Divalent metal ions promote the formation of the 5'-splice site recognition complex in a self-splicing group II intron.

Group II introns are ribozymes occurring in genes of plants, fungi, lower eukaryotes, and bacteria. These large RNA molecular machines, ranging in length from 400 to 2500 nucleotides, are able to catalyze their own excision from pre-mRNA, as well as to reinsert themselves into RNA or sometimes even DNA. The intronic domain 1 contains two sequences (exon binding sites 1 and 2, EBS1 and EBS2) that pair with their complementary regions at the 3'-end of the 5'-exon (intron binding sites 1 and 2, IBS1 and IBS2) such defining the 5'-splice site. The correct recognition of the 5'-splice site stands at the beginning of the two steps of splicing and is thus crucial for catalysis. It is known that metal ions play an important role in folding and catalysis of ribozymes in general. Here, we characterize the specific metal ion requirements for the formation of the 5'-splice site recognition complex from the mitochondrial yeast group II intron Sc.ai5gamma.
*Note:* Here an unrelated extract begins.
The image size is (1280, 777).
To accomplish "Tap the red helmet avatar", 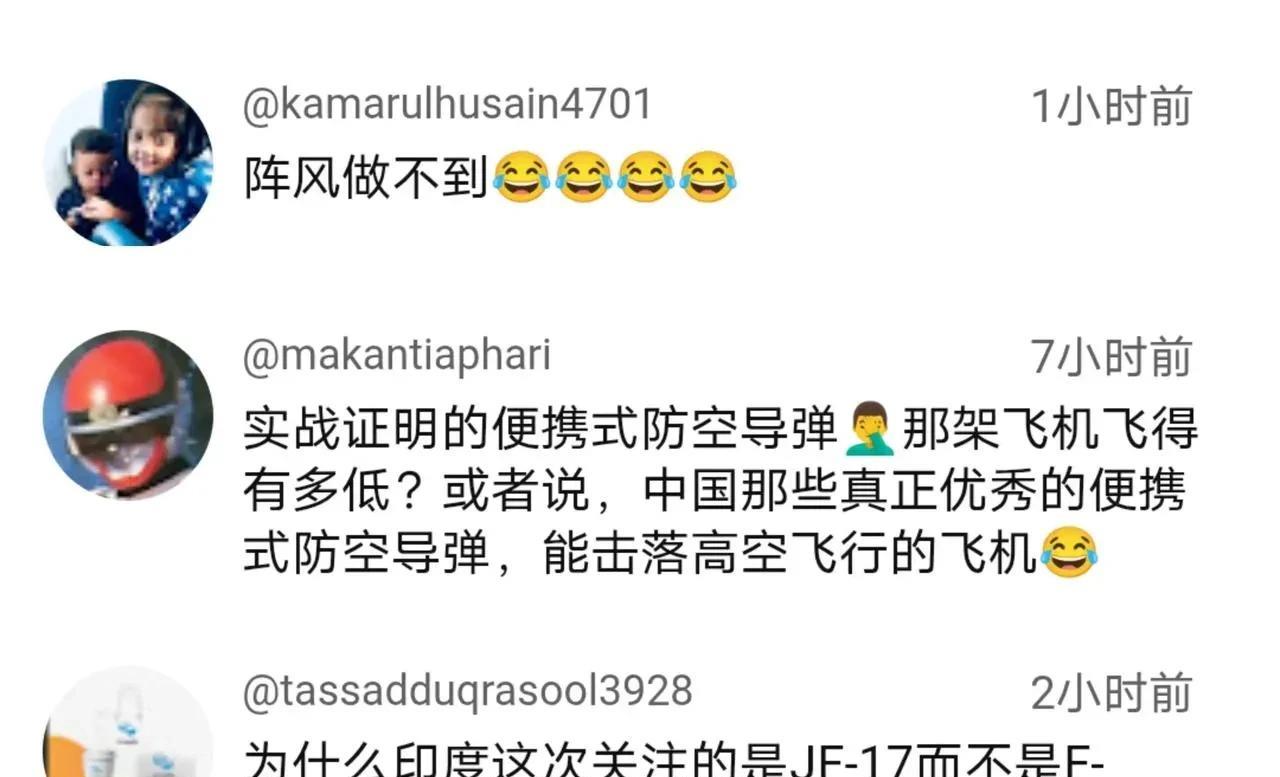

Circular dichroism studies reveal that the formation of the EBS1.IBS1 duplex does not necessarily require divalent metal ions, as large amounts of monovalent metal ions also promote the duplex, albeit at a 5000 times higher concentration. Nevertheless, micromolar amounts of divalent metal ions, e.g. Mg2+ or Cd2+, strongly promote the formation of the 5'-splice site. These observations illustrate that a high charge density independent of the nature of the ion is needed for binding EBS1 to IBS1, but divalent metal ions are presumably the better players.